++++ Working data ++++
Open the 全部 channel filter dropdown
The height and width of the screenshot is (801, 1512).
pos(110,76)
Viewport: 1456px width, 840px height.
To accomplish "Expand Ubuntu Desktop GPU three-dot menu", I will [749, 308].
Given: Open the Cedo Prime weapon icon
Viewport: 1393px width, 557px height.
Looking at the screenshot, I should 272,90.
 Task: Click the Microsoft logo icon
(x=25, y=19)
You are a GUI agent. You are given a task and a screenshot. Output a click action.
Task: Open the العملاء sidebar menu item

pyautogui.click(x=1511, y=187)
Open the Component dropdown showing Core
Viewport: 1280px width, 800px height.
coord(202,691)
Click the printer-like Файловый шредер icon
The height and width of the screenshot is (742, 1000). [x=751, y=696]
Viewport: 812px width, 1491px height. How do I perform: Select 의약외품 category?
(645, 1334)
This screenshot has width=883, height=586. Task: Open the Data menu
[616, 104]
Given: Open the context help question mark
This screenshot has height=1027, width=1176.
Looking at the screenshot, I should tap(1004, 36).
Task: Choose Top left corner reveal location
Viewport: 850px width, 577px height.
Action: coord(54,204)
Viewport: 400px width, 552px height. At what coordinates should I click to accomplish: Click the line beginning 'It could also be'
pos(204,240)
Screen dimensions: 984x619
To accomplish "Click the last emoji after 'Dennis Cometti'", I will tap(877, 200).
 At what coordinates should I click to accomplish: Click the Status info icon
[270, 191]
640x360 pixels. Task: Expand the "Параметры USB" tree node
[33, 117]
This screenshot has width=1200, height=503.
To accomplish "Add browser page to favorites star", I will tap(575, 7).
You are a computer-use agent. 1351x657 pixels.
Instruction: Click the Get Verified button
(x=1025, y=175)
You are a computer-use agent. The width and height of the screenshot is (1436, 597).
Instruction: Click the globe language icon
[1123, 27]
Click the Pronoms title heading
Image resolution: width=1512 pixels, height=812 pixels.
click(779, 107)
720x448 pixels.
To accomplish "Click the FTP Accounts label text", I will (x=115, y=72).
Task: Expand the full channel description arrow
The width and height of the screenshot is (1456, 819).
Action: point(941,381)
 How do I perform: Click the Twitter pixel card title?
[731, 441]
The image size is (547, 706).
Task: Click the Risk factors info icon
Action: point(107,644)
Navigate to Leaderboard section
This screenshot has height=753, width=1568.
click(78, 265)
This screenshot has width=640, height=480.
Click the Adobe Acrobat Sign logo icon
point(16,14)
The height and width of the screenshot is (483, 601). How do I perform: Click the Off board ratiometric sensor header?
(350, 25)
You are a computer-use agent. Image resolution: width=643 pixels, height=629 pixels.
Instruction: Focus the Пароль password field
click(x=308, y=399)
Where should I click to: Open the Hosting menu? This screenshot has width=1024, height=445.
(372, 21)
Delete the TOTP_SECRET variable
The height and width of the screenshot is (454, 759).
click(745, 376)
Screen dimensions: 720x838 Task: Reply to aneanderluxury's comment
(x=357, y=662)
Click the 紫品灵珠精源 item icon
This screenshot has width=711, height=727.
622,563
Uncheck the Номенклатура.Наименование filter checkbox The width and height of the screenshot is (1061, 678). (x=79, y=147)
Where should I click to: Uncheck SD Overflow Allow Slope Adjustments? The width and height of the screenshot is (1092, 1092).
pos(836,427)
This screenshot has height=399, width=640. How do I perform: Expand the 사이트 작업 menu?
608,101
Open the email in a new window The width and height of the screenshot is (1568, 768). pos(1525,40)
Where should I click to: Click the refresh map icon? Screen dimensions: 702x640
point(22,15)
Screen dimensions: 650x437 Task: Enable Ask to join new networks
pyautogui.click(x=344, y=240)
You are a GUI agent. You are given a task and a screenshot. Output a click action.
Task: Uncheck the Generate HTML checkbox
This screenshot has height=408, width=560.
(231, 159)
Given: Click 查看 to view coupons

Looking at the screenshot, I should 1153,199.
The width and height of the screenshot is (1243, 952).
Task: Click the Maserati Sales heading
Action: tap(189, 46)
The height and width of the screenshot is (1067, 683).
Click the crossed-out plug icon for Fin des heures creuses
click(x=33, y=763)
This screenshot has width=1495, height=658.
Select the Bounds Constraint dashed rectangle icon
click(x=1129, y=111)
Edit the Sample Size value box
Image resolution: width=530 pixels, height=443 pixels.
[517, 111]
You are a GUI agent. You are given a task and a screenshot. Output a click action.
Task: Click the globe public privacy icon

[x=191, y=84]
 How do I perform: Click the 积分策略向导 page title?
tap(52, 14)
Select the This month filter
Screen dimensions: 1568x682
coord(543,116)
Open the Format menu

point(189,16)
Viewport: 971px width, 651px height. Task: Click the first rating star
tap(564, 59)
++++
The problem:
Reproduce the data above verbatim, without any changes.

Answer to this task:
Open the 全部 channel filter dropdown
The height and width of the screenshot is (801, 1512).
pos(110,76)
Viewport: 1456px width, 840px height.
To accomplish "Expand Ubuntu Desktop GPU three-dot menu", I will [749, 308].
Given: Open the Cedo Prime weapon icon
Viewport: 1393px width, 557px height.
Looking at the screenshot, I should 272,90.
 Task: Click the Microsoft logo icon
(x=25, y=19)
You are a GUI agent. You are given a task and a screenshot. Output a click action.
Task: Open the العملاء sidebar menu item

pyautogui.click(x=1511, y=187)
Open the Component dropdown showing Core
Viewport: 1280px width, 800px height.
coord(202,691)
Click the printer-like Файловый шредер icon
The height and width of the screenshot is (742, 1000). [x=751, y=696]
Viewport: 812px width, 1491px height. How do I perform: Select 의약외품 category?
(645, 1334)
This screenshot has width=883, height=586. Task: Open the Data menu
[616, 104]
Given: Open the context help question mark
This screenshot has height=1027, width=1176.
Looking at the screenshot, I should tap(1004, 36).
Task: Choose Top left corner reveal location
Viewport: 850px width, 577px height.
Action: coord(54,204)
Viewport: 400px width, 552px height. At what coordinates should I click to accomplish: Click the line beginning 'It could also be'
pos(204,240)
Screen dimensions: 984x619
To accomplish "Click the last emoji after 'Dennis Cometti'", I will tap(877, 200).
 At what coordinates should I click to accomplish: Click the Status info icon
[270, 191]
640x360 pixels. Task: Expand the "Параметры USB" tree node
[33, 117]
This screenshot has width=1200, height=503.
To accomplish "Add browser page to favorites star", I will tap(575, 7).
You are a computer-use agent. 1351x657 pixels.
Instruction: Click the Get Verified button
(x=1025, y=175)
You are a computer-use agent. The width and height of the screenshot is (1436, 597).
Instruction: Click the globe language icon
[1123, 27]
Click the Pronoms title heading
Image resolution: width=1512 pixels, height=812 pixels.
click(779, 107)
720x448 pixels.
To accomplish "Click the FTP Accounts label text", I will (x=115, y=72).
Task: Expand the full channel description arrow
The width and height of the screenshot is (1456, 819).
Action: point(941,381)
 How do I perform: Click the Twitter pixel card title?
[731, 441]
The image size is (547, 706).
Task: Click the Risk factors info icon
Action: point(107,644)
Navigate to Leaderboard section
This screenshot has height=753, width=1568.
click(78, 265)
This screenshot has width=640, height=480.
Click the Adobe Acrobat Sign logo icon
point(16,14)
The height and width of the screenshot is (483, 601). How do I perform: Click the Off board ratiometric sensor header?
(350, 25)
You are a computer-use agent. Image resolution: width=643 pixels, height=629 pixels.
Instruction: Focus the Пароль password field
click(x=308, y=399)
Where should I click to: Open the Hosting menu? This screenshot has width=1024, height=445.
(372, 21)
Delete the TOTP_SECRET variable
The height and width of the screenshot is (454, 759).
click(745, 376)
Screen dimensions: 720x838 Task: Reply to aneanderluxury's comment
(x=357, y=662)
Click the 紫品灵珠精源 item icon
This screenshot has width=711, height=727.
622,563
Uncheck the Номенклатура.Наименование filter checkbox The width and height of the screenshot is (1061, 678). (x=79, y=147)
Where should I click to: Uncheck SD Overflow Allow Slope Adjustments? The width and height of the screenshot is (1092, 1092).
pos(836,427)
This screenshot has height=399, width=640. How do I perform: Expand the 사이트 작업 menu?
608,101
Open the email in a new window The width and height of the screenshot is (1568, 768). pos(1525,40)
Where should I click to: Click the refresh map icon? Screen dimensions: 702x640
point(22,15)
Screen dimensions: 650x437 Task: Enable Ask to join new networks
pyautogui.click(x=344, y=240)
You are a GUI agent. You are given a task and a screenshot. Output a click action.
Task: Uncheck the Generate HTML checkbox
This screenshot has height=408, width=560.
(231, 159)
Given: Click 查看 to view coupons

Looking at the screenshot, I should 1153,199.
The width and height of the screenshot is (1243, 952).
Task: Click the Maserati Sales heading
Action: tap(189, 46)
The height and width of the screenshot is (1067, 683).
Click the crossed-out plug icon for Fin des heures creuses
click(x=33, y=763)
This screenshot has width=1495, height=658.
Select the Bounds Constraint dashed rectangle icon
click(x=1129, y=111)
Edit the Sample Size value box
Image resolution: width=530 pixels, height=443 pixels.
[517, 111]
You are a GUI agent. You are given a task and a screenshot. Output a click action.
Task: Click the globe public privacy icon

[x=191, y=84]
 How do I perform: Click the 积分策略向导 page title?
tap(52, 14)
Select the This month filter
Screen dimensions: 1568x682
coord(543,116)
Open the Format menu

point(189,16)
Viewport: 971px width, 651px height. Task: Click the first rating star
tap(564, 59)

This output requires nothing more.